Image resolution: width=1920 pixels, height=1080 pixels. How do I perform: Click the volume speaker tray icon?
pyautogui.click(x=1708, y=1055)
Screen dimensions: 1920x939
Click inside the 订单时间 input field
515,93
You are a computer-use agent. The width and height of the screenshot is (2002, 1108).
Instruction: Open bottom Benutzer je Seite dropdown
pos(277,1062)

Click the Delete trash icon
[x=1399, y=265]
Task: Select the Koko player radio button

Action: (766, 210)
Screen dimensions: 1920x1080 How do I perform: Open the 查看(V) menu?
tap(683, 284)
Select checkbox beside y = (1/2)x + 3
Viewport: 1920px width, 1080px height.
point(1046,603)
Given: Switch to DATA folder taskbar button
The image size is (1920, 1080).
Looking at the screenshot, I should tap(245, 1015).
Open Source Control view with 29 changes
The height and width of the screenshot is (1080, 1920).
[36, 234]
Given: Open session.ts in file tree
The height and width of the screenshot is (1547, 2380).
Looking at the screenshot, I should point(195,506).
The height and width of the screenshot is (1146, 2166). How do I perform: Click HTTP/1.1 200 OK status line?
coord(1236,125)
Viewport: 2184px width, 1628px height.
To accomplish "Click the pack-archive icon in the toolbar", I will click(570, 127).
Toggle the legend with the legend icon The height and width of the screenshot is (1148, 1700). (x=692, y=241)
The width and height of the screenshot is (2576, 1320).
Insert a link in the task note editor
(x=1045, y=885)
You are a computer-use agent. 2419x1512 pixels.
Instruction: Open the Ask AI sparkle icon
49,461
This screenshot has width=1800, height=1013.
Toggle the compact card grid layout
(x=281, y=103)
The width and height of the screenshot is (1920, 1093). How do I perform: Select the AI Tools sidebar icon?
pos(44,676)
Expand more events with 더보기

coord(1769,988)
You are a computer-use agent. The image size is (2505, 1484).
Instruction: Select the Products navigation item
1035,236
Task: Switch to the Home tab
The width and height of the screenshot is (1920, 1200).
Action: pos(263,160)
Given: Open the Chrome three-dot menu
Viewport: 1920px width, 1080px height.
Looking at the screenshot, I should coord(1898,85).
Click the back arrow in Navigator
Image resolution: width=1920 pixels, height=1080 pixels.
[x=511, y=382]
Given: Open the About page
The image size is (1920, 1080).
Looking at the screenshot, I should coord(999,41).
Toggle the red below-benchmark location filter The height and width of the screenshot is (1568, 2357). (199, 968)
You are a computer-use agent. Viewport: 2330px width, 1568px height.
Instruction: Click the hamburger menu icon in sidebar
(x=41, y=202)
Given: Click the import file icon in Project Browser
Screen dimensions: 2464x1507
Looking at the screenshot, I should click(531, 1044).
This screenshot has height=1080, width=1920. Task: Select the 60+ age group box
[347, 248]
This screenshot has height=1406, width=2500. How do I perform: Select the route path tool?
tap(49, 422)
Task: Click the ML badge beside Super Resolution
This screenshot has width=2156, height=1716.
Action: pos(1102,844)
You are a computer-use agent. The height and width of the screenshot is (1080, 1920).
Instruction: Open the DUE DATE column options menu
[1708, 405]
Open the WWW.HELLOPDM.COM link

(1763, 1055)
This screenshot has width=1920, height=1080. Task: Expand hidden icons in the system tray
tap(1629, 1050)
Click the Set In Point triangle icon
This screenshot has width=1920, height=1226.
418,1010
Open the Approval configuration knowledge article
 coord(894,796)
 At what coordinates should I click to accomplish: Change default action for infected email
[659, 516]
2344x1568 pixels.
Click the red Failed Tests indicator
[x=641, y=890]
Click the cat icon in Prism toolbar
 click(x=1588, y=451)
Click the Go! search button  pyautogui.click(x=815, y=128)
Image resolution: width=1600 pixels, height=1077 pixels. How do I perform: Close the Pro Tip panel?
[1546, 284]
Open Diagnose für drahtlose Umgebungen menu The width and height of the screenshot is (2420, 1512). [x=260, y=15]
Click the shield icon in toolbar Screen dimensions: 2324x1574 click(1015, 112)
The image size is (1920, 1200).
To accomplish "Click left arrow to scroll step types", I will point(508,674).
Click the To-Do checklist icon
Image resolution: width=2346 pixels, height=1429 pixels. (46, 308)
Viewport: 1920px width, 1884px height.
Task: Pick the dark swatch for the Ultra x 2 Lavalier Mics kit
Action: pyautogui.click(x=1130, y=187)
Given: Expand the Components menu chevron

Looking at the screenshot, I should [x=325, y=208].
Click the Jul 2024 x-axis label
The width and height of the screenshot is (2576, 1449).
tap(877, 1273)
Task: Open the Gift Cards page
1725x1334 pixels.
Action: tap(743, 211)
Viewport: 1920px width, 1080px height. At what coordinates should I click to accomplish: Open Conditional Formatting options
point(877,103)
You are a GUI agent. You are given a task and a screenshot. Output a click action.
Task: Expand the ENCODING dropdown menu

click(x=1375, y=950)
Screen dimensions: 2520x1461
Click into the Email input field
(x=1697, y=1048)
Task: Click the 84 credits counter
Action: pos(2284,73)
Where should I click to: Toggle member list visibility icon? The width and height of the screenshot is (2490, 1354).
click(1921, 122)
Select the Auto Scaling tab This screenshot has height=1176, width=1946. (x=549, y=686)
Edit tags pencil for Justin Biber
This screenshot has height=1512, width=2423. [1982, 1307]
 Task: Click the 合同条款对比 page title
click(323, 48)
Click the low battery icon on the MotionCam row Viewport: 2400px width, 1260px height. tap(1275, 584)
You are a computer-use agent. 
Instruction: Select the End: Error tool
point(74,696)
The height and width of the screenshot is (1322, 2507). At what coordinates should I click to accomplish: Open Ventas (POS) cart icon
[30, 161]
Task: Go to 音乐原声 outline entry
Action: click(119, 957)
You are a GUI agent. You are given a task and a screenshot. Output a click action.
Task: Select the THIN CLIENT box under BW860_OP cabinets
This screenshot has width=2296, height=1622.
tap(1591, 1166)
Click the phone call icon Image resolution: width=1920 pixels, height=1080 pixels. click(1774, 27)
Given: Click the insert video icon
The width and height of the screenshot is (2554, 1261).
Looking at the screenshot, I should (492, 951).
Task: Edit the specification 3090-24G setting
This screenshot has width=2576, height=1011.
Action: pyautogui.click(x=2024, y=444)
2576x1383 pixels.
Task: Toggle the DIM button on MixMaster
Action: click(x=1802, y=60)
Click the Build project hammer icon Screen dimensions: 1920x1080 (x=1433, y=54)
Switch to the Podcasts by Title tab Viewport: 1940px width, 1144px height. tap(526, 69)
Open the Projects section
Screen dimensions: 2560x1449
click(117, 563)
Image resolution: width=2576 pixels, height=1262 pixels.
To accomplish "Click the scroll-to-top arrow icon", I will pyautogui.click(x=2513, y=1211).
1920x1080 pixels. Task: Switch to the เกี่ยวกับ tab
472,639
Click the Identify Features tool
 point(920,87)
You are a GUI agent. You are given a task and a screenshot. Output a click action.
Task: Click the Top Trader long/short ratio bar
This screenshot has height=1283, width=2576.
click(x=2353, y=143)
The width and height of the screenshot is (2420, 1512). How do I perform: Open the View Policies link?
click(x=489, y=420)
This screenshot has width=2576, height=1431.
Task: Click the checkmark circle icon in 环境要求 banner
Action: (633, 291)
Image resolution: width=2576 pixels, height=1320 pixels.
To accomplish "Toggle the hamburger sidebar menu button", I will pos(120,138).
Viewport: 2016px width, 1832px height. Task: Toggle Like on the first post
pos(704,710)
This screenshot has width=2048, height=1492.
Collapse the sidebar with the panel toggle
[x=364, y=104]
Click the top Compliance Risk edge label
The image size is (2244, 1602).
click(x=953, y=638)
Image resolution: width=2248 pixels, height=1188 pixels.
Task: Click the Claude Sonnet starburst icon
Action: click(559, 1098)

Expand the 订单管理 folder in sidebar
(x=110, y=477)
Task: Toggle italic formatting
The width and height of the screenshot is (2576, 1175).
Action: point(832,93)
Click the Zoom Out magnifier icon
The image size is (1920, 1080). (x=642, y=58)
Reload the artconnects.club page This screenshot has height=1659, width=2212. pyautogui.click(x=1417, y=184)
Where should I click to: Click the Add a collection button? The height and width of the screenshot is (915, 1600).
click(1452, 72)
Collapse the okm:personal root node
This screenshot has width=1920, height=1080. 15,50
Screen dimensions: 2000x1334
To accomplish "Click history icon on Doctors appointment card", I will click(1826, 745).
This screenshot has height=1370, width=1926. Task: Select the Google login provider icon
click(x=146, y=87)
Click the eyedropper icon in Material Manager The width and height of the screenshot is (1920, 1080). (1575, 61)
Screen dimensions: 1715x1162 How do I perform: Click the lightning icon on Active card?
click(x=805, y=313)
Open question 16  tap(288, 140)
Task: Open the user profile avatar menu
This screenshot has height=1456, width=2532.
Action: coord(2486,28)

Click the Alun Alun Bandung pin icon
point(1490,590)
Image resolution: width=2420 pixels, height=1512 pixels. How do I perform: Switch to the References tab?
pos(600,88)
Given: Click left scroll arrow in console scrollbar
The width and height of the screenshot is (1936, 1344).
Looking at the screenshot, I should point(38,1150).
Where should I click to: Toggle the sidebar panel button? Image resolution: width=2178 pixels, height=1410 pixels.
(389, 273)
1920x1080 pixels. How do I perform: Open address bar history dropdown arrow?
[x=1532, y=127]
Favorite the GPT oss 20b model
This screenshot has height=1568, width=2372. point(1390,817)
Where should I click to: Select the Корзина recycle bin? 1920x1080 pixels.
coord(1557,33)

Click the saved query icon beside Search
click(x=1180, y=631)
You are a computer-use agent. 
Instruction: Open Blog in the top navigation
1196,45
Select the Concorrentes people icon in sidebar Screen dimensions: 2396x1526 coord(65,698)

# # # #

## Task directions
For every line of the material that holds the word "scroll", make a copy.

## Reply to the task
To accomplish "Click left arrow to scroll step types", I will point(508,674).
To accomplish "Click the scroll-to-top arrow icon", I will pyautogui.click(x=2513, y=1211).
Given: Click left scroll arrow in console scrollbar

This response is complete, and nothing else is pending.